Lorsque cet acte est précédé d'un contrat préliminaire ou d'une promesse synallagmatique ou unilatérale, le droit de rétractation ne s'applique qu'à ce contrat ou à cette promesse. C’est notamment le cas lors d’une acquisition en VEFA avec un droit de rétractation possible uniquement au stade du contrat de réservation.

 

Si le contrat de vente du logement (existant ou en cours de construction) n’est pas précédé d'un contrat de réservation ou d'une promesse synallagmatique ou unilatérale, le droit de rétractation est remplacé par un délai de réflexion de dix jours à compter de la notification ou de la remise du projet d'acte de vente par le notaire.
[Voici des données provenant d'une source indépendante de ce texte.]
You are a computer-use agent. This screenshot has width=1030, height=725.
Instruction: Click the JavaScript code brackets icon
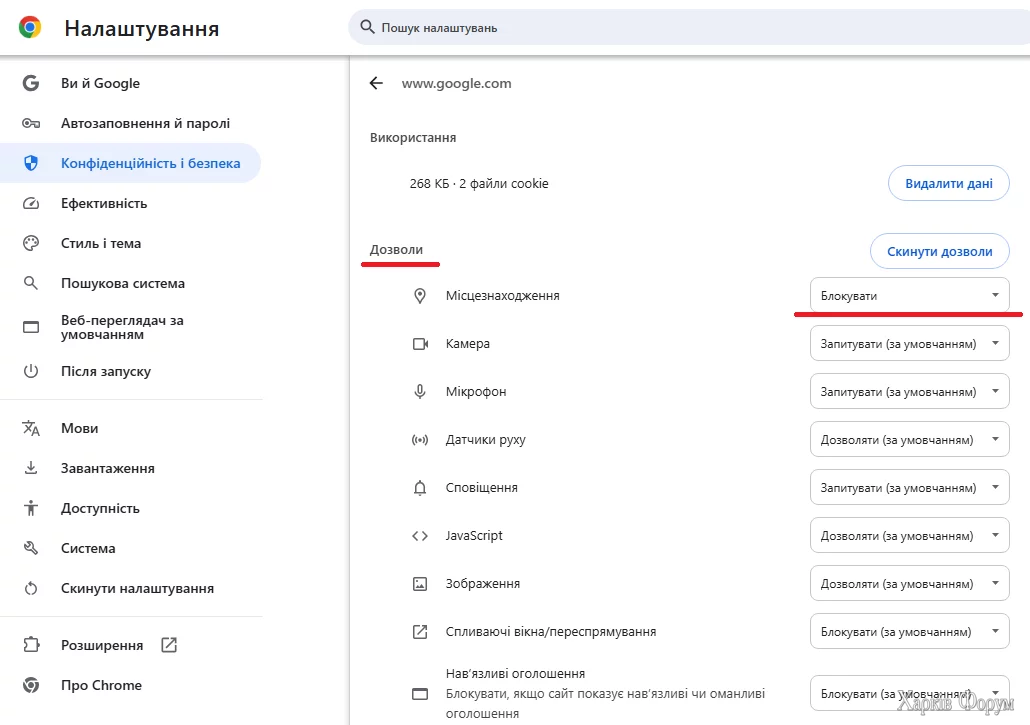click(x=420, y=535)
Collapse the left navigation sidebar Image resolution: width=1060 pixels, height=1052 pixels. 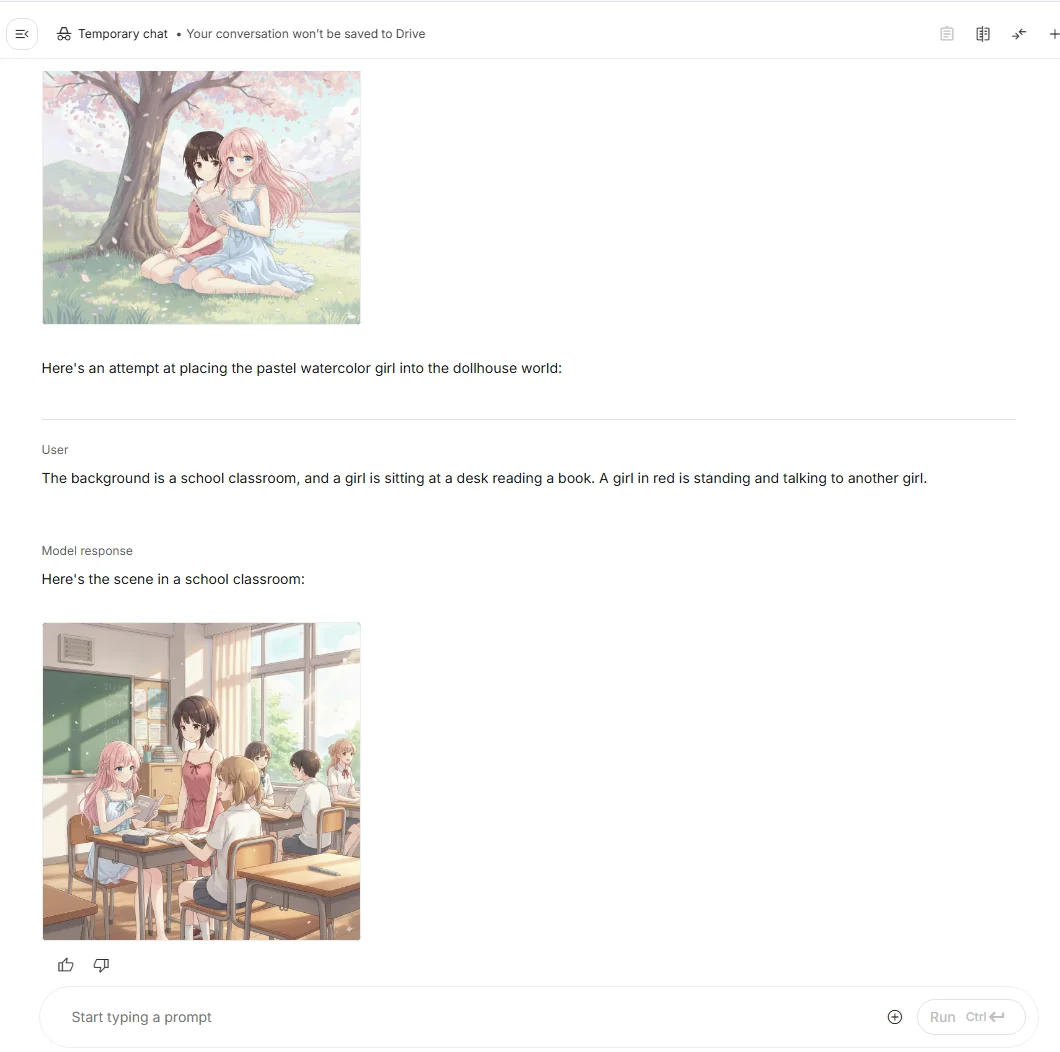click(22, 34)
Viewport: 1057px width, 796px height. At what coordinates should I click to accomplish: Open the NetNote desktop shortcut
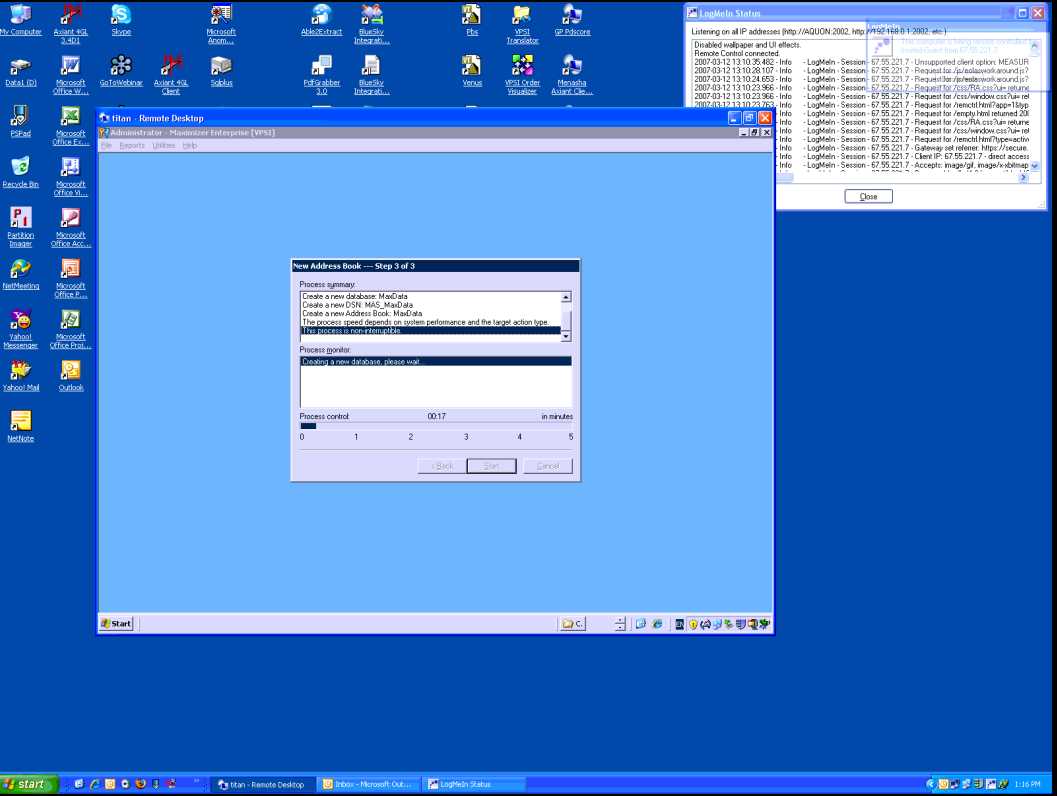[20, 421]
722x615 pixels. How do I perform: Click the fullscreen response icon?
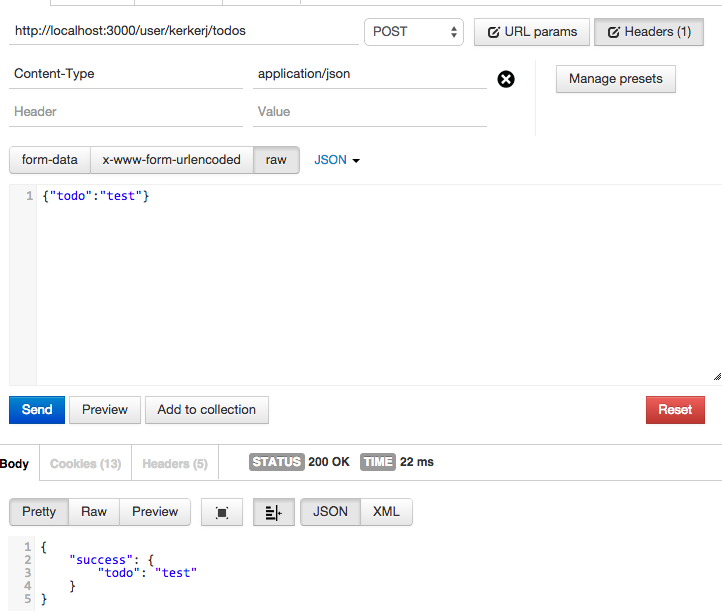pos(222,512)
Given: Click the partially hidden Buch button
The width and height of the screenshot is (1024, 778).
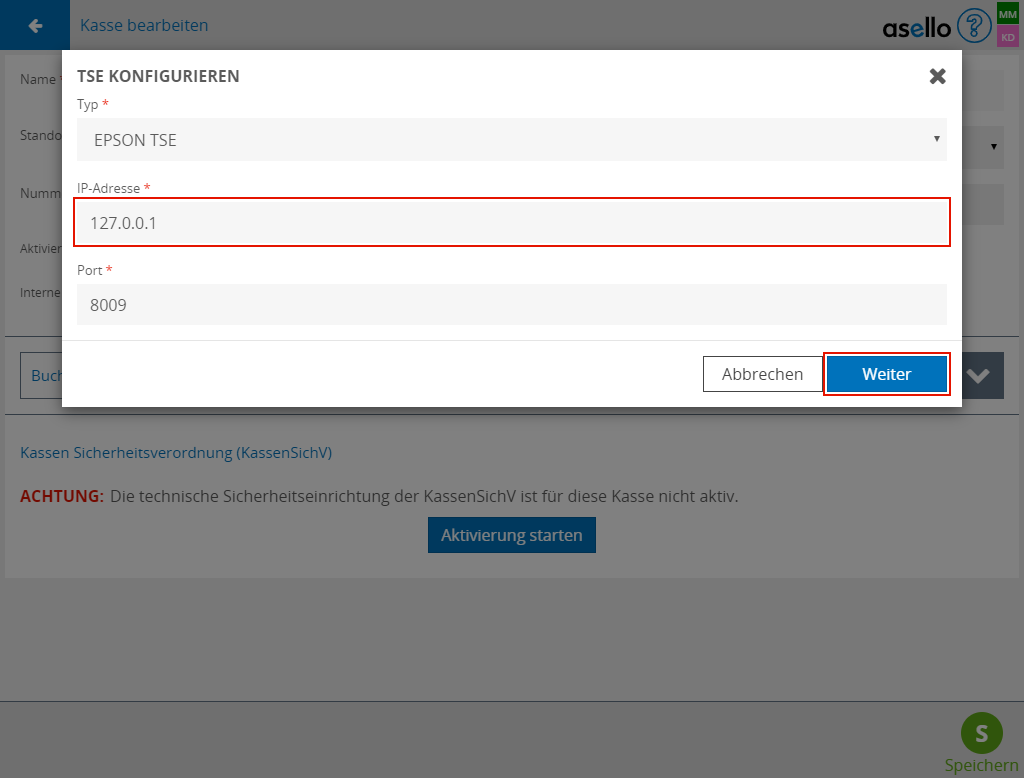Looking at the screenshot, I should point(42,376).
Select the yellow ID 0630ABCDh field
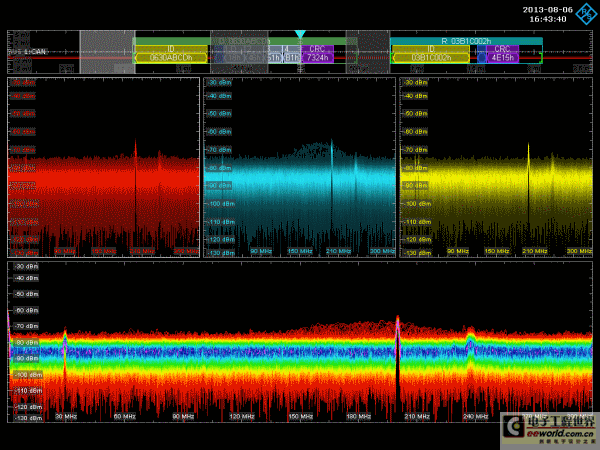Image resolution: width=600 pixels, height=450 pixels. click(171, 54)
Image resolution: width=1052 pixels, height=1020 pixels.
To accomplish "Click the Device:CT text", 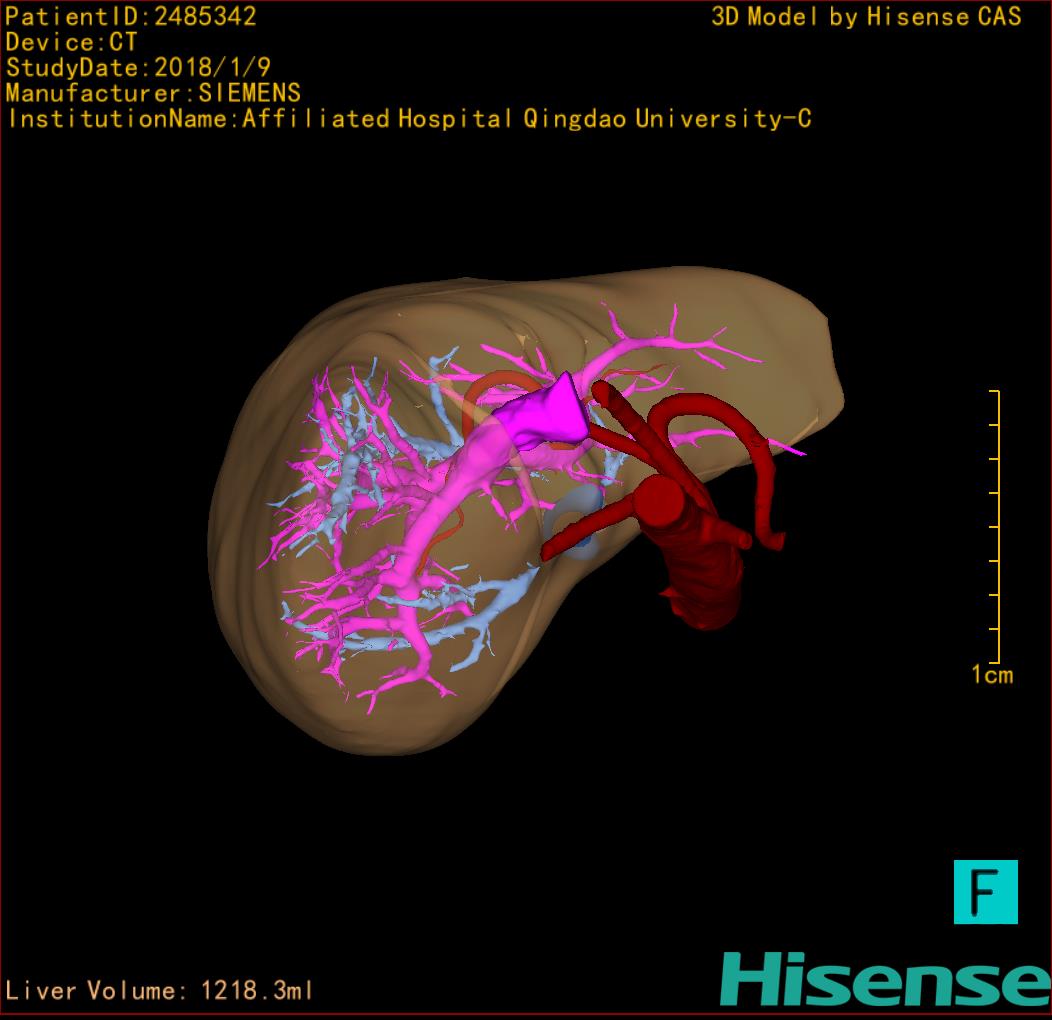I will click(x=71, y=43).
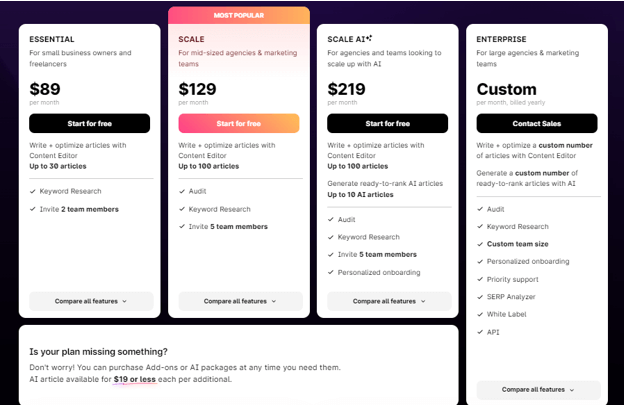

En aucun cas l’acte de vente ne peut être signé pendant ce délai de dix jours.

Les contrats concernés par ce droit de rétractation doivent indiquer de manière lisible et compréhensible les conditions et les modalités d'exercice du droit de rétractation.

 

Tout manquement à cette obligation d'information est passible d'une amende administrative dont le montant ne peut excéder 3.000 euros pour une personne physique et 15.000 euros pour une personne morale.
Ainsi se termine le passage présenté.